Goal of the exercise.
The entries follow. Copy every line in which "agent" appears.

"""

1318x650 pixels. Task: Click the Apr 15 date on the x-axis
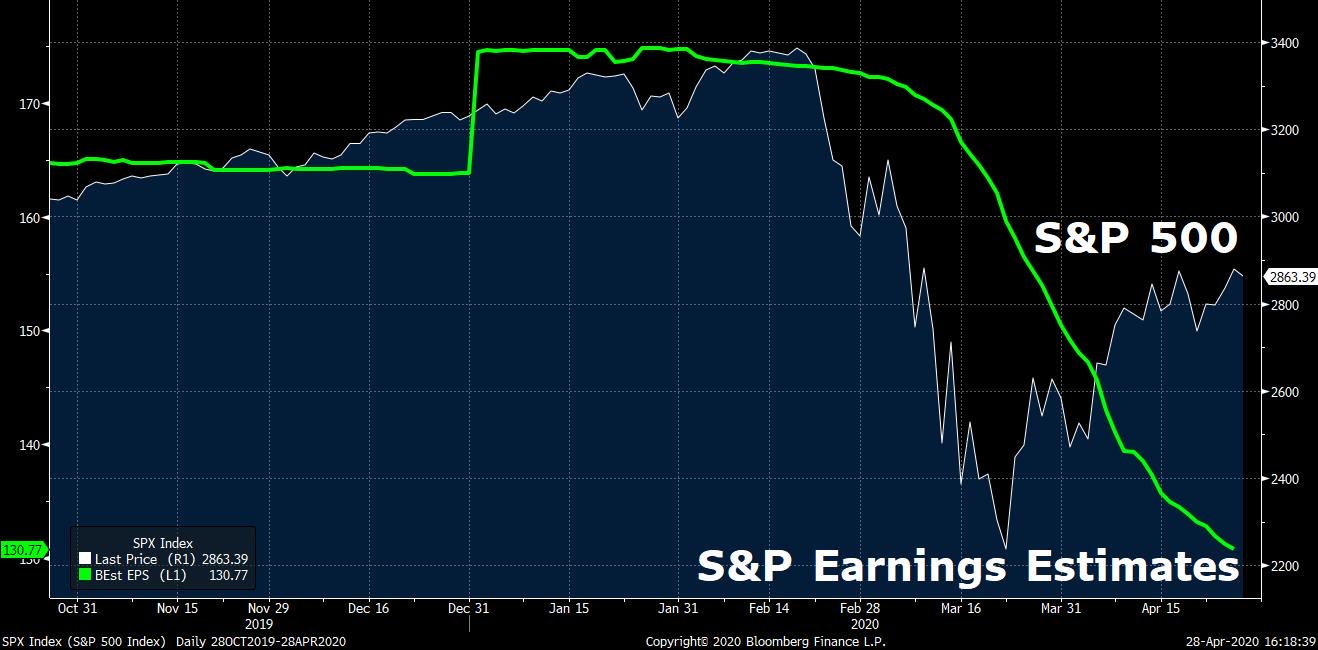point(1159,608)
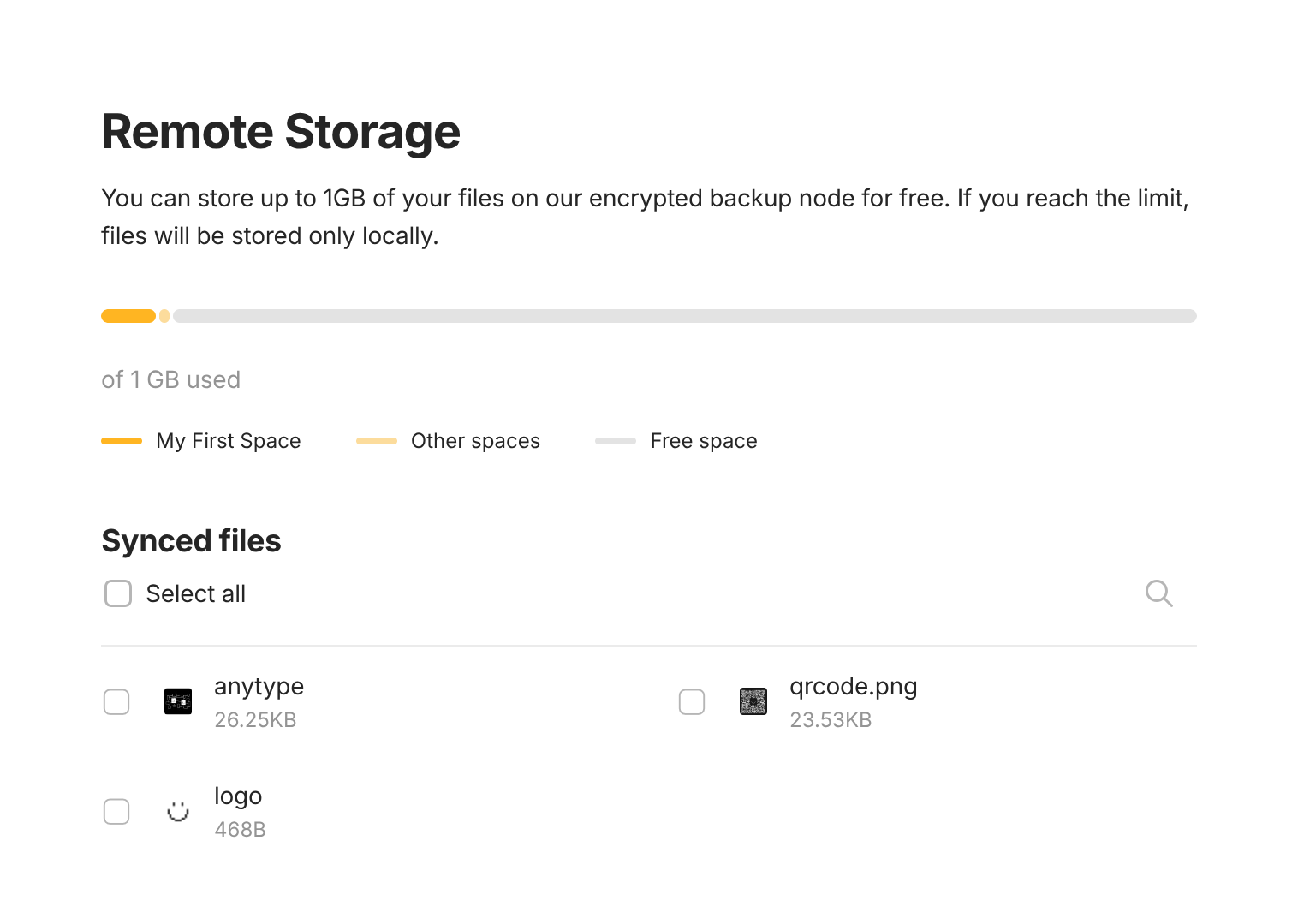Mark the logo file checkbox
Screen dimensions: 1298x924
click(116, 811)

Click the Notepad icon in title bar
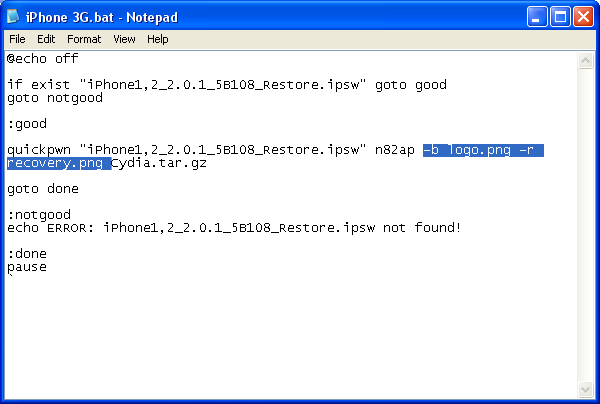[13, 16]

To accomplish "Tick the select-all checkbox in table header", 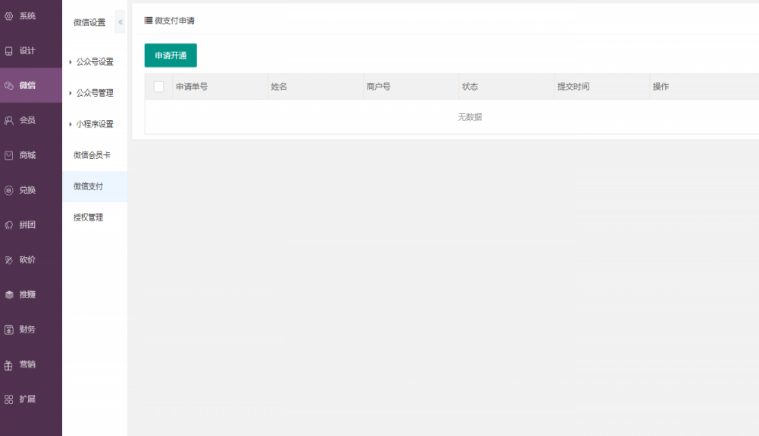I will click(x=158, y=87).
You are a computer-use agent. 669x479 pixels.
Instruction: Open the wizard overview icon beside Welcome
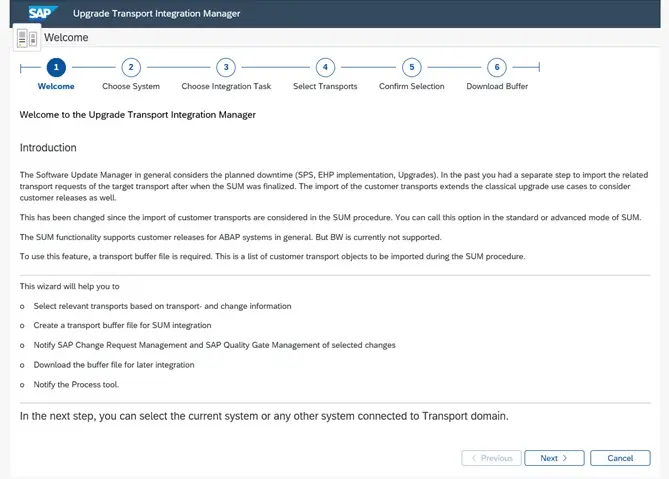click(x=27, y=38)
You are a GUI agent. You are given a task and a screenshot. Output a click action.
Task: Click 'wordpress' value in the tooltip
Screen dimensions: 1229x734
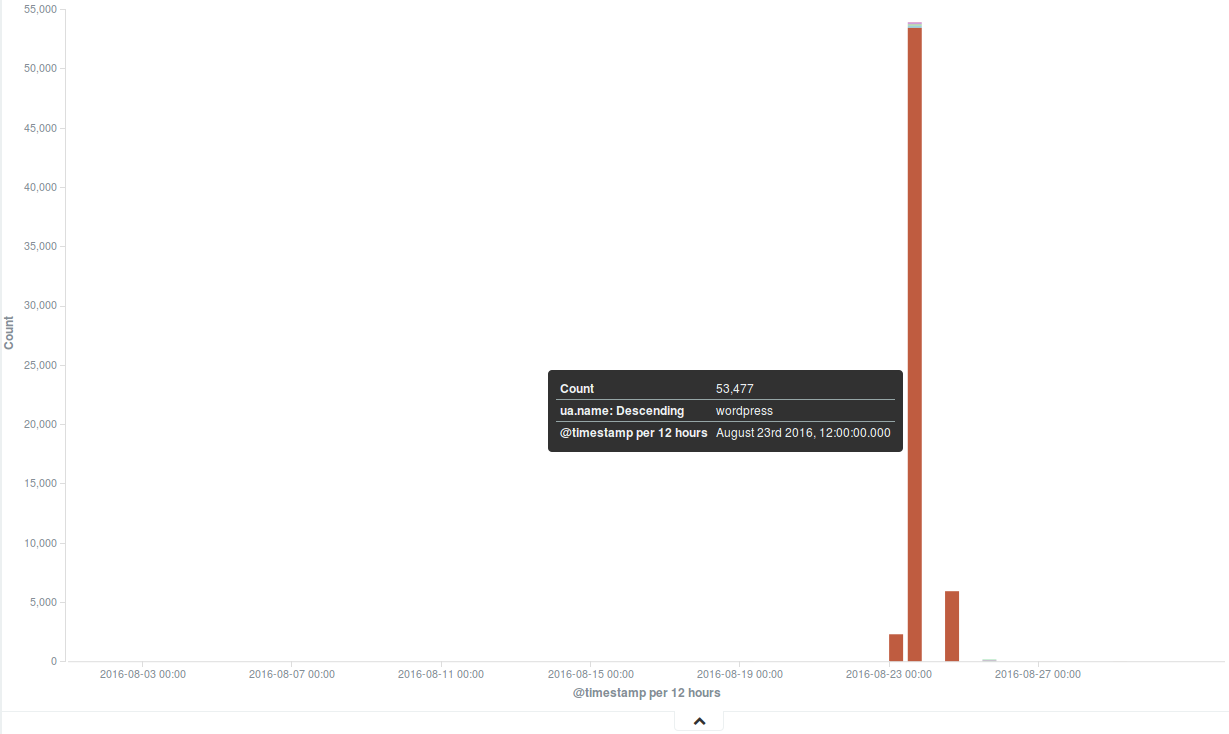[x=744, y=411]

"""

Solution for this task.
You are a computer-use agent. 669x479 pixels.
You are a GUI agent. You are given a task and a screenshot. Output a click action.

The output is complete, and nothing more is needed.